_Aim of the task:_ Taking each line of the records in turn, count those containing "computer" and report only the number.

Saved entries
------------------------------------------------------------------------

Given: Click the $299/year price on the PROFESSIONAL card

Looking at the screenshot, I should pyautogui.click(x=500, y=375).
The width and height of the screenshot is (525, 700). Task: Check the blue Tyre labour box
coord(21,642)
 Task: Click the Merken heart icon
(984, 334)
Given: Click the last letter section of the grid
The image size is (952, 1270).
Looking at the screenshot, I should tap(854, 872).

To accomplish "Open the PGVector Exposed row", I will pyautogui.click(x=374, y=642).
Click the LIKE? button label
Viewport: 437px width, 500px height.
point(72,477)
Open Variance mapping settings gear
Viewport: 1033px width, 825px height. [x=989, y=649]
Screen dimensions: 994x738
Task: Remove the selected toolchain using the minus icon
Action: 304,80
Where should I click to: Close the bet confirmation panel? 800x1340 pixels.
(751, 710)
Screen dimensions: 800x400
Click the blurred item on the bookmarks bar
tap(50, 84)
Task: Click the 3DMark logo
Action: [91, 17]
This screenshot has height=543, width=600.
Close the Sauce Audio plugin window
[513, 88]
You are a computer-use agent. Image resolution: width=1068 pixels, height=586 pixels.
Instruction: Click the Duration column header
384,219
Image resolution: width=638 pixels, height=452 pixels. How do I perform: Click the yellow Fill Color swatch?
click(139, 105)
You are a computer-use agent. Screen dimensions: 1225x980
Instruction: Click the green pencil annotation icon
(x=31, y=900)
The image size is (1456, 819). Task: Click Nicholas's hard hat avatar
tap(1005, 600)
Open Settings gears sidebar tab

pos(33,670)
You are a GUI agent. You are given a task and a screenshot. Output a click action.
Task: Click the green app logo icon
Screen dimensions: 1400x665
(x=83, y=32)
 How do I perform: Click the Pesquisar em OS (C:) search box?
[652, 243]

------------------------------------------------------------------------

_Task output:_ 2